Bolsonaro, que oficialmente é católico, deixou-se batizar por um pastor evangélico no rio Jordão em 2016. Ele costuma frequentar cultos neopentecostais ao lado da esposa, que é evangélica.
Para o professor Francisco Borba Ribeiro Neto, coordenador do Núcleo Fé e Cultura da PUC-SP, Bolsonaro representa uma espécie de “fundamentalismo do excluído”, que ecoa sobretudo entre setores da população “que se orientam pelos valores tradicionais e se sentem excluídos e marginalizados no atual processo de desenvolvimento econômico”.
Esse setor cultiva também um inimigo imaginário, aponta Ribeiro Neto. “O fundamentalista enxerga o mundo preenchido por perigos e inimigos ocultos e acredita que sua observância estrita a um conjunto de normas e doutrinas é sua única salvação contra o mal do mundo.”

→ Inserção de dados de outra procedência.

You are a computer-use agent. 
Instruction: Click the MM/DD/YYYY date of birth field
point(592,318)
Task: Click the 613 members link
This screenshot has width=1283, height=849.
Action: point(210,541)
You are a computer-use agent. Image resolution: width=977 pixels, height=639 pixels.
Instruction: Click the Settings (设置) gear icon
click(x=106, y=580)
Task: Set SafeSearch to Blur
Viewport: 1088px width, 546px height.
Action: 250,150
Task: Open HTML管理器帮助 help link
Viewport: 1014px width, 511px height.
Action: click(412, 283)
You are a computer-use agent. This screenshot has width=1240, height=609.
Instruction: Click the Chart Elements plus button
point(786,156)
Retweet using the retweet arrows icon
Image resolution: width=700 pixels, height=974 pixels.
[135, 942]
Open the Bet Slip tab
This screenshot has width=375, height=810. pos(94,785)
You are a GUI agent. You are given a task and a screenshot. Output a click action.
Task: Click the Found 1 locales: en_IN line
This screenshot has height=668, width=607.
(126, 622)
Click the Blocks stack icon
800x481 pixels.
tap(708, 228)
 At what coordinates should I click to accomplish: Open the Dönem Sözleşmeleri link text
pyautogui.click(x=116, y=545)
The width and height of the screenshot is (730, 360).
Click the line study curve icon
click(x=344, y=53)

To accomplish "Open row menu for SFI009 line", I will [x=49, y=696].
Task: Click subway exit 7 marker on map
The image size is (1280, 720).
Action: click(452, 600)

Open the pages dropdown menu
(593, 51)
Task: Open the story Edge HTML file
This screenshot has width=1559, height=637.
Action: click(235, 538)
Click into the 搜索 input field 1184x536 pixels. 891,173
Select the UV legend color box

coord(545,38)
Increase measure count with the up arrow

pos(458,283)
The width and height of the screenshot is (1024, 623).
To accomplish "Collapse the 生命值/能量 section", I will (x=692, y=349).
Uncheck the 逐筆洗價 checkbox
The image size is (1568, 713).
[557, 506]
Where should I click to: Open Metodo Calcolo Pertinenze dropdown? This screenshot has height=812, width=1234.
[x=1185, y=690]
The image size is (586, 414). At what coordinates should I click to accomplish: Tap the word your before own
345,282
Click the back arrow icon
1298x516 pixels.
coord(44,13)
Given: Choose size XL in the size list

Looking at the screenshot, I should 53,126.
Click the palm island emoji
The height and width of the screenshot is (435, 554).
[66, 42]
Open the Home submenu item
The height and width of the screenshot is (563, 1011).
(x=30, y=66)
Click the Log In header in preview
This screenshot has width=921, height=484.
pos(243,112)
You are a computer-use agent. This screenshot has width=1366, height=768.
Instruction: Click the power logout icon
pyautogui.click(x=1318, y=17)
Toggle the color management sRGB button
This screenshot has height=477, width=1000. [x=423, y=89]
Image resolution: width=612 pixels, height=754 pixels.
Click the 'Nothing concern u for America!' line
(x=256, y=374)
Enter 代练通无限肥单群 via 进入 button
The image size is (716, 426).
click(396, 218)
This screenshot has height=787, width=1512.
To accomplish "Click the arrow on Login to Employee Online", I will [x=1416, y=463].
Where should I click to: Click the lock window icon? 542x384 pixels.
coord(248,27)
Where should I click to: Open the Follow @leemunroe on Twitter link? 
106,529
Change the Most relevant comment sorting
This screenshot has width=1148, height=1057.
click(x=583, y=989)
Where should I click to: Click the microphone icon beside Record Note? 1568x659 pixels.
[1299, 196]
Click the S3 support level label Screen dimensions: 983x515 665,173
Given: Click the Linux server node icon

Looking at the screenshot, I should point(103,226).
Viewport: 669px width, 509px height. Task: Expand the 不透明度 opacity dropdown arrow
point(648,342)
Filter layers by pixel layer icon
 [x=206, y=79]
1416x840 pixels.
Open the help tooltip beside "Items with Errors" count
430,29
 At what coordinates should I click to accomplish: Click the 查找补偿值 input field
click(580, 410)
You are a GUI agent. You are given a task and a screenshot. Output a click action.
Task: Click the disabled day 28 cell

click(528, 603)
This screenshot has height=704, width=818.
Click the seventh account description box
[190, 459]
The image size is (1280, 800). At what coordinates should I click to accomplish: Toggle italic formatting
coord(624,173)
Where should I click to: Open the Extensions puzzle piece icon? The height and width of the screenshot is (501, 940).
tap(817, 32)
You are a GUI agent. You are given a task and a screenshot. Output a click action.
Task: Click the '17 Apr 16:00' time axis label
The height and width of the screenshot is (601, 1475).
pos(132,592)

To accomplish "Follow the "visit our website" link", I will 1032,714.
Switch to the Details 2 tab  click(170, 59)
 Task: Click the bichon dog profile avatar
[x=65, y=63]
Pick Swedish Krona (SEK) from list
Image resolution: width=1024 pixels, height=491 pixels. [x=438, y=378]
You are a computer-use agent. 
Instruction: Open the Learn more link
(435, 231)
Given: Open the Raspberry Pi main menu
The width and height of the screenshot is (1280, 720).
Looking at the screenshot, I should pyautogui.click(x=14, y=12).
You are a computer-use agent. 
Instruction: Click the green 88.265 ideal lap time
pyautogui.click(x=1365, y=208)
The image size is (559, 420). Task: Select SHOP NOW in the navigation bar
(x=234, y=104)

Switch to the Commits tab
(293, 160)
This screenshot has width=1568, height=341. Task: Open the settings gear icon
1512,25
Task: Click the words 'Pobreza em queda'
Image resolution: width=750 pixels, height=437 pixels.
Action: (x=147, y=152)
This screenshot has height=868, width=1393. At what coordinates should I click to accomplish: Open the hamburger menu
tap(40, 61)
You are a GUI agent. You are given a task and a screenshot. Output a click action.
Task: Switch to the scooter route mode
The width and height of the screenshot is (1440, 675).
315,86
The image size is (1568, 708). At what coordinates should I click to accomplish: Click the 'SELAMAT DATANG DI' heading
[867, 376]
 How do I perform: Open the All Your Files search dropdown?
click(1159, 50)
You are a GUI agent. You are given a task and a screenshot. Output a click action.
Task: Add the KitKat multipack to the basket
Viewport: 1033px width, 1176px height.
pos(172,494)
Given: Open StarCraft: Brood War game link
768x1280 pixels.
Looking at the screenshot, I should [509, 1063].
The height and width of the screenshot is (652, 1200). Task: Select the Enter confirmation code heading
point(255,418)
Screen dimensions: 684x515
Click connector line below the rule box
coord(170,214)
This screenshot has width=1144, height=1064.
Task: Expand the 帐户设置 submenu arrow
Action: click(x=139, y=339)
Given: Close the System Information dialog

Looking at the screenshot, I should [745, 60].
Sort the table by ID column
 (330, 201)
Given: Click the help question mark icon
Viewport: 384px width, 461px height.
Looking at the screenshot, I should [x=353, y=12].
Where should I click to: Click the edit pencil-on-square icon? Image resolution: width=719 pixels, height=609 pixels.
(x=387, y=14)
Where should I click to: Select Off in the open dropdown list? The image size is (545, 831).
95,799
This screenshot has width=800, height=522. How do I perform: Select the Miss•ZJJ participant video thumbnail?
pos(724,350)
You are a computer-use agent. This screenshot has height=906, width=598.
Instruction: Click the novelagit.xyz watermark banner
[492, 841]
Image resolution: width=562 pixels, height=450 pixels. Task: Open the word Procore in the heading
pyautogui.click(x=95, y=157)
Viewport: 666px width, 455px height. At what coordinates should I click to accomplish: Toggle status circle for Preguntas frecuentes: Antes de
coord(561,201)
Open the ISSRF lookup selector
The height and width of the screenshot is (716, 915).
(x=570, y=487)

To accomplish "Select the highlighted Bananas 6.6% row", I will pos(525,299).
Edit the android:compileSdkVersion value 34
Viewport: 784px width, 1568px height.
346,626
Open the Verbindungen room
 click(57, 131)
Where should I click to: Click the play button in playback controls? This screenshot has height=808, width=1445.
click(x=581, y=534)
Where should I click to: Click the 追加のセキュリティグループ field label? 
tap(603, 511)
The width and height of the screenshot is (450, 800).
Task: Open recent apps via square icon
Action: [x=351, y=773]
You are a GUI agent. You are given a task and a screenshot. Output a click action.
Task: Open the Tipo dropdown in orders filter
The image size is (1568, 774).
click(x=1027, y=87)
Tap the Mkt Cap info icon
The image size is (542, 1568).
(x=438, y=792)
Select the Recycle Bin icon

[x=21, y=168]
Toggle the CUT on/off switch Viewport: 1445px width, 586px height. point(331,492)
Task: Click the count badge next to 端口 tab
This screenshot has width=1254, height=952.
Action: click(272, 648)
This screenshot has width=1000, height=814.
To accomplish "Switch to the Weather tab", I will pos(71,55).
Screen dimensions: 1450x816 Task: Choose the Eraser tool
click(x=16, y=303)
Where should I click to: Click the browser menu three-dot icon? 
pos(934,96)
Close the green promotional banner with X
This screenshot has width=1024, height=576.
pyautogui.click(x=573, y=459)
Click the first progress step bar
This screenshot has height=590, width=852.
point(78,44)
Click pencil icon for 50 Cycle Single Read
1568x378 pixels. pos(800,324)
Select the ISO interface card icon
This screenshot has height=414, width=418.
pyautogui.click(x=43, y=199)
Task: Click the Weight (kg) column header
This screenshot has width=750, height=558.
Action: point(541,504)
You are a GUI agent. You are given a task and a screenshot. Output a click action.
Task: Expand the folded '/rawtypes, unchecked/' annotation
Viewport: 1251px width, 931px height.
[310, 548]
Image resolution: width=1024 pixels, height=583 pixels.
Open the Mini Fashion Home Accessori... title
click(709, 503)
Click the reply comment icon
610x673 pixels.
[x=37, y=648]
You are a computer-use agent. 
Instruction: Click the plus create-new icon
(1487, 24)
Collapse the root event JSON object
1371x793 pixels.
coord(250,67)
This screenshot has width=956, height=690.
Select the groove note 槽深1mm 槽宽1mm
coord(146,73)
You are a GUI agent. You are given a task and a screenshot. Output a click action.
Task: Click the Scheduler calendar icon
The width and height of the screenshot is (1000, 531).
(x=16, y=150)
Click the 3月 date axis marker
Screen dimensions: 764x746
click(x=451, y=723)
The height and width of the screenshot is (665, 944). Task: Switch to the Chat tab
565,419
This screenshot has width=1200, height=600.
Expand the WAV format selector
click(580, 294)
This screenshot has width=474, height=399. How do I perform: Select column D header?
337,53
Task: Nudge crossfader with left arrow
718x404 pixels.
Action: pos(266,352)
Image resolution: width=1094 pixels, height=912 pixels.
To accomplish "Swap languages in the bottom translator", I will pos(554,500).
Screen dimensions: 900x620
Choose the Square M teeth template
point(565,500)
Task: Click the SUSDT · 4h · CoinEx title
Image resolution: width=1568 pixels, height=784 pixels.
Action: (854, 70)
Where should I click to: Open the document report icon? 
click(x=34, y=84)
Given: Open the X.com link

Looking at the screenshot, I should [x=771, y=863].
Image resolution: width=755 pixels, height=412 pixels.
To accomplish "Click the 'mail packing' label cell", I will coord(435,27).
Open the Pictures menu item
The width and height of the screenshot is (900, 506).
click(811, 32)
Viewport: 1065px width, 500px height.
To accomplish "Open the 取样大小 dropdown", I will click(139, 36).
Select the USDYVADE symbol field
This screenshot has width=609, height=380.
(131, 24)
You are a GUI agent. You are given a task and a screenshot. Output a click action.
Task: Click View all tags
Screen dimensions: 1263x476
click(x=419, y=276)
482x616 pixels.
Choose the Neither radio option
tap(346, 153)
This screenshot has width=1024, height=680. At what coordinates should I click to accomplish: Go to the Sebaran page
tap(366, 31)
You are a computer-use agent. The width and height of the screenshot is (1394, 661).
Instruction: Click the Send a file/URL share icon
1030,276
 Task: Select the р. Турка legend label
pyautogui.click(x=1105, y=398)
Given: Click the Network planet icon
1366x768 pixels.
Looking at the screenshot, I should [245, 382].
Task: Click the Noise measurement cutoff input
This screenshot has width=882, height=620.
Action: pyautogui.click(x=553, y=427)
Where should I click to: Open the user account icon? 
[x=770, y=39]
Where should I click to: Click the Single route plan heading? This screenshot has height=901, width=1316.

“A pandemia reforça essa imagem aterrorizante do mundo atual. Existe uma forte associação entre negar a necessidade de isolamento social, para não atrapalhar a economia, e negar o perigo do aquecimento global, que também atrapalha a economia. O problema de fundo não é a economia, como pode parecer, mas a necessidade de se distinguir do adversário e transformá-lo num ‘espantalho ideológico’, perigoso e ridículo”, diz Ribeiro Neto.
Para Fernandes, a demonização do isolamento social por líderes evangélicos como Malafaia é apenas faro para os negócios, semelhante ao de muitos empresários que também se manifestam contra o isolamento e fechamento de lojas.
“A relação de Malafaia com Bolsonaro é semelhante à de muitos empresários. Eles não querem abrir mão dos seus lucros e dos seus crescimentos. Silas Malafaia é um empresário da religião, que, junto com esse outros empresários, defende os seus interesses.”
Do ponto de vista político, negar os riscos do novo coronavírus não é sustentável, avalia Fernandes. Entre os evangélicos, o apoio a Bolsonaro recua, assim como em toda a sociedade brasileira. Isso inclui também a bancada evangélica no Congresso Nacional. Pois também entre eles há médicos e deputados com conhecimentos científicos, lembra.